Oscar Health (OSCR) CTO and director reports Class A share sales
Rhea-AI Filing Summary
Oscar Health insider activity: A director and President of Technology & CTO of Oscar Health, Inc. reported pre-planned trades in Class A common stock under a Rule 10b5-1 trading plan adopted on September 23, 2025. On January 2, 2026, he converted 59,800 shares of Class B common stock into Class A stock and then sold 137,933 Class A shares at a weighted average price of $15.02. On January 5, 2026, he converted an additional 86,893 Class B shares into Class A stock and sold 96,928 Class A shares at a weighted average price of $15.64. After these transactions, he directly beneficially owned 350,180 shares of Class A common stock and continued to hold additional economic interests through convertible Class B shares and family trusts as described. The filing notes that Class B shares are convertible one-for-one into Class A and will mandatorily convert after a specified period or upon certain events.
Positive
- None.
Negative
- None.
Insider Trade Summary
| Type | Security | Shares | Price | Value |
|---|---|---|---|---|
| Conversion | Class B Common Stock | 86,893 | $0.00 | -- |
| Conversion | Class A Common Stock | 86,893 | $0.00 | -- |
| Sale | Class A Common Stock | 96,928 | $15.64 | $1.52M |
| Conversion | Class B Common Stock | 59,800 | $0.00 | -- |
| Conversion | Class A Common Stock | 59,800 | $0.00 | -- |
| Sale | Class A Common Stock | 137,933 | $15.02 | $2.07M |
| holding | Class B Common Stock | -- | -- | -- |
| holding | Class B Common Stock | -- | -- | -- |
| holding | Class B Common Stock | -- | -- | -- |
Footnotes (1)
- The transaction was effected pursuant to a Rule 10b5-1 trading plan adopted on September 23, 2025. The Class B common stock is convertible at any time at the option of the holder into Class A common stock on a one-to-one basis, subject to certain exceptions, and will mandatorily convert into Class A common stock on the date that is seven years from the date of the prospectus used in connection with the Issuer's initial public offering and upon the occurrence of certain events as set forth in the Issuer's certificate of incorporation. The price reported in Column 4 is a weighted average price. These shares were sold in multiple transactions at prices ranging from $15.00 to $15.09, inclusive. The Reporting Person undertakes to provide to the Issuer, any security holder of the Issuer or the staff of the Securities and Exchange Commission, upon request, full information regarding the number of shares sold at each separate price at which the transactions were effected. The price reported in Column 4 is a weighted average price. These shares were sold in multiple transactions at prices ranging from $15.42 to $15.84, inclusive. The Reporting Person undertakes to provide to the Issuer, any security holder of the Issuer or the staff of the Securities and Exchange Commission, upon request, full information regarding the number of shares sold at each separate price at which the transactions were effected. Mr. Schlosser disclaims beneficial ownership over the shares held of record by the trust except to the extent of his pecuniary interest therein, if any.
FAQ
What insider transactions did Oscar Health (OSCR) report in this Form 4?

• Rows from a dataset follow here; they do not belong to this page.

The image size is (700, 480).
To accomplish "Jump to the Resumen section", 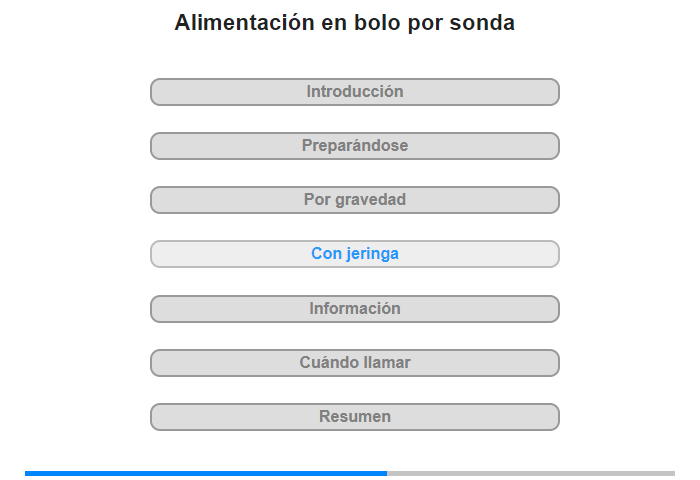I will point(355,417).
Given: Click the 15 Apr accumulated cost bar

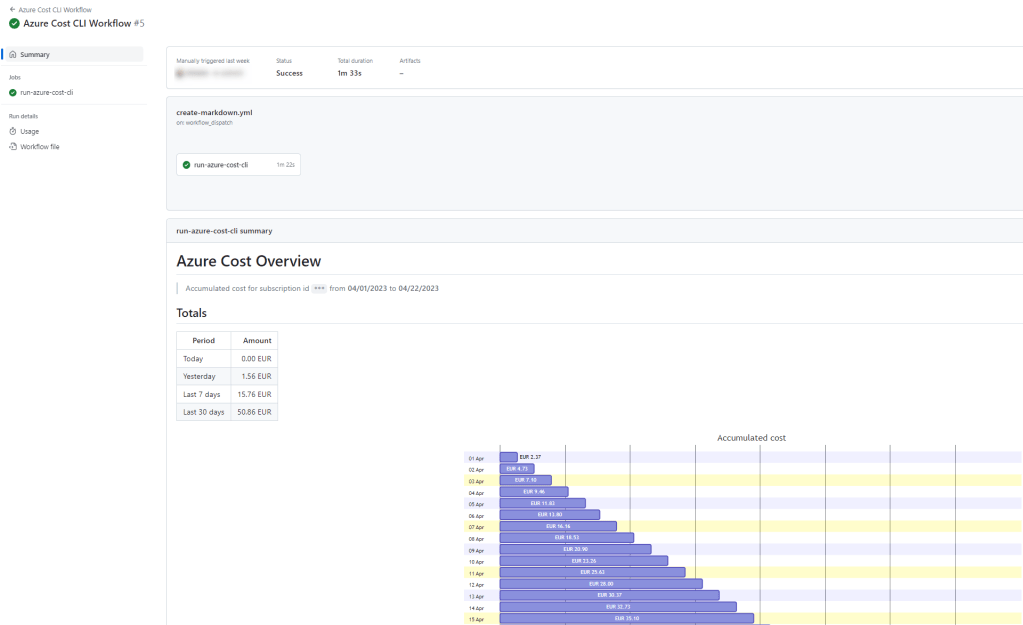Looking at the screenshot, I should 626,619.
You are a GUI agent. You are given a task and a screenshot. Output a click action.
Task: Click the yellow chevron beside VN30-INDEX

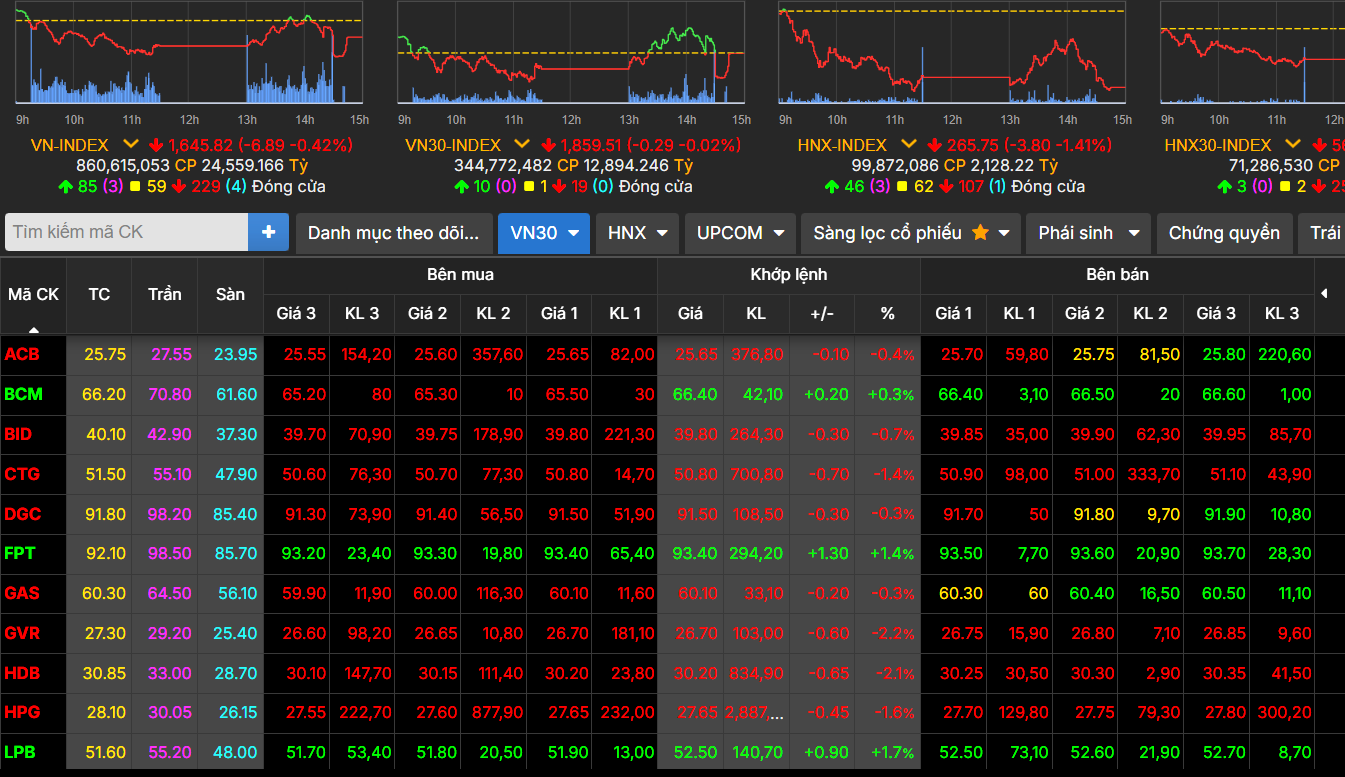[x=520, y=145]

The filing reports that a director and President of Technology & CTO converted Class B common stock into Class A common stock and sold Class A shares in multiple transactions on January 2 and January 5, 2026, under a Rule 10b5-1 trading plan.

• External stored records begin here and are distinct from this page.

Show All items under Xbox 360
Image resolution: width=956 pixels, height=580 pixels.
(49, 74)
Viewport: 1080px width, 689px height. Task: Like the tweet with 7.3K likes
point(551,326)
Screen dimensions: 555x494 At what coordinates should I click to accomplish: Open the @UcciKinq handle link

What is the relationship of the reporting person to Oscar Health (OSCR)?
The reporting person is a director of Oscar Health, Inc. and serves as Officer with the title President of Technology & CTO.
Were the Oscar Health (OSCR) insider sales made under a Rule 10b5-1 plan?
Yes. The filing states that the transactions were effected pursuant to a Rule 10b5-1 trading plan adopted on September 23, 2025, which is intended to satisfy the affirmative defense conditions of Rule 10b5-1(c).